As for the rest of the post, I will leave it to Thom Stark to reply to most of it – if he does, it will inevitably be at ridiculously great length, if past precedent is anything to go by. Carrier’s view that the Dead Sea Scrolls envisage a Messiah who will offer himself as a sacrifice in an eschatological Day of Atonement seems to read much more into the texts in question than they actually say. I can only assume that he considers it self-evident that the term translated “cut off” in Daniel 9:26 can only mean “killed,” which suggests he may unwittingly be reading it through the lens of later Christian interpreters. He also may be assuming that the authors of the Dead Sea Scrolls cared about the original contexts of verses that they quoted, which anyone who has delved into their peshers will know is debatable. But again, such considerations are perhaps best left to one side for the time being, since they are not my focus in this post.

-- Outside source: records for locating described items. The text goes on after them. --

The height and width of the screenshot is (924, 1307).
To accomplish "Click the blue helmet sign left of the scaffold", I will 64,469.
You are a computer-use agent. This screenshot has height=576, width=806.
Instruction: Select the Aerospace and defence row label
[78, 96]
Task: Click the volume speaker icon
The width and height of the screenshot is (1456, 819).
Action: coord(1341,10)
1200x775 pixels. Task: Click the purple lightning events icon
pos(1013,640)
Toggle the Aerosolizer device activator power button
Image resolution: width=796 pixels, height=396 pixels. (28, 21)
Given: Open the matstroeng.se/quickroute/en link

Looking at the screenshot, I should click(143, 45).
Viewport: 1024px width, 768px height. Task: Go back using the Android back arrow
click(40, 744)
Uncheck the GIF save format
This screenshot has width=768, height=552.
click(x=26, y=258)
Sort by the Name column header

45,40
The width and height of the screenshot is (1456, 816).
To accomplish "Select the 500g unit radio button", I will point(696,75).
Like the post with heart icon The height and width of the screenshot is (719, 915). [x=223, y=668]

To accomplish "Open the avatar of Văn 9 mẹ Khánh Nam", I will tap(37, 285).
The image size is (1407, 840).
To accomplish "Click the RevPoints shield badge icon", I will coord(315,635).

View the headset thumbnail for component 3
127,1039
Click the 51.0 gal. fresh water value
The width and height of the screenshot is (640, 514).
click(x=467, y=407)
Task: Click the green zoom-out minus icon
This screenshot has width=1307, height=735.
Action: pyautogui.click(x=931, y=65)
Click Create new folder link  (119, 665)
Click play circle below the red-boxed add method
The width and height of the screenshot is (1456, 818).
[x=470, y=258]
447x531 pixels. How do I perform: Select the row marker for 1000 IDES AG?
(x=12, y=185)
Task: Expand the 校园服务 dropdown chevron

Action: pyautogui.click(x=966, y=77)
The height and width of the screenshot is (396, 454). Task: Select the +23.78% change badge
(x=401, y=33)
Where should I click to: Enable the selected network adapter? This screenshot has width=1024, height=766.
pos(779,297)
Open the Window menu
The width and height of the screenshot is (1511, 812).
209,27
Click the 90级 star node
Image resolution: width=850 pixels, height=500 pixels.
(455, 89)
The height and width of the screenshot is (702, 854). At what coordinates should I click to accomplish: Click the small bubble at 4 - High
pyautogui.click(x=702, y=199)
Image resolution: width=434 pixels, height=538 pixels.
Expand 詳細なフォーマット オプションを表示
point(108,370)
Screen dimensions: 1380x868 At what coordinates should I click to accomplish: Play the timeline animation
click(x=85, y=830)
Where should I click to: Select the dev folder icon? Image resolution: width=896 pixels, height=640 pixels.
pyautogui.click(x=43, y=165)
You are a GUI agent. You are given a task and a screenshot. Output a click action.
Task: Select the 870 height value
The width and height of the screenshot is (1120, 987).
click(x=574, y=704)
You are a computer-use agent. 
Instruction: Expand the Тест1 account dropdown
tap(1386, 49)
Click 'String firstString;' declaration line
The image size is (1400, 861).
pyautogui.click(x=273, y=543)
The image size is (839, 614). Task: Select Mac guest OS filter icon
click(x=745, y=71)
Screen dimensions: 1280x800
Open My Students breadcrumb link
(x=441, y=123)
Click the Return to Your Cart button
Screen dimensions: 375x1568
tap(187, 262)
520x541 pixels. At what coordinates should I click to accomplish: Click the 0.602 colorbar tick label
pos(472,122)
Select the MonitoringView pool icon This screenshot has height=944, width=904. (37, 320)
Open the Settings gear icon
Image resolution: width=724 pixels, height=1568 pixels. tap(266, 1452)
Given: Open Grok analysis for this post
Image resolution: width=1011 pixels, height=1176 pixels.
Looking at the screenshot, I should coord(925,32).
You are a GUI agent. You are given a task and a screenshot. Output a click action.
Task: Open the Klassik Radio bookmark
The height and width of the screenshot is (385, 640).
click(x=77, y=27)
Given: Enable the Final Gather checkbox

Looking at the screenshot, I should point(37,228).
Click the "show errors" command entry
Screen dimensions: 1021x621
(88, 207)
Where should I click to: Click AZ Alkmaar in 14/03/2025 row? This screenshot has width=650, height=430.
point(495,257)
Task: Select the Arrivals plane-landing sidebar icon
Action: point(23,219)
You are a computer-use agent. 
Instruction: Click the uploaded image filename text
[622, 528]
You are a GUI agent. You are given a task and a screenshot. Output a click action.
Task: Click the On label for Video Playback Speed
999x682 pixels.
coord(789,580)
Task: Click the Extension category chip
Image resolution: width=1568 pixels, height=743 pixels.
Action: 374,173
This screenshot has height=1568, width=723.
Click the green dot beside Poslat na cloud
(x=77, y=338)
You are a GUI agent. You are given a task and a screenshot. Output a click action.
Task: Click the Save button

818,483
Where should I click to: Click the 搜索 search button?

I will, however, point out one thing. Near the middle of his post, Carrier wrote the following:

“Christianity arose from a sect of Jews that came to expect a dying messiah” remains a plausible hypothesis…

I don’t see a problem with this statement as such. It could be, for instance, that Jesus saw himself as destined to be a dying Messiah that others had also discussed, even if the only actual evidence we have for such a view is written much later, and even if it remains likely from the literary evidence we have that most if not all Jews preferred their Anointed Ones to be victorious. All that is neither here nor there when it comes to the question of a historical Jesus – whether the expectation of a Messiah who would die existed prior to Christianity is not determinative of the historicity of Jesus, any more than the existence of Roman Emperors prior to Hadrian (for instance) is decisive about Hadrian’s existence.

But I would point out that Christians did not merely expect a Messiah who would die. They believed that the Messiah had died. And that surely has relevance to whether or not there was a historical Jesus. Perhaps others expected such a figure. Christians believed – and we have no evidence that their contemporaries disputed this point – that the figure had in fact appeared and had died. That is the key point when it comes to the existence of a historical figure of Jesus – which I realize was not the focus of Carrier’s post, but that doesn’t mean that I can’t point out the relevance of his post to mythicism, as others are bound to in this way or that.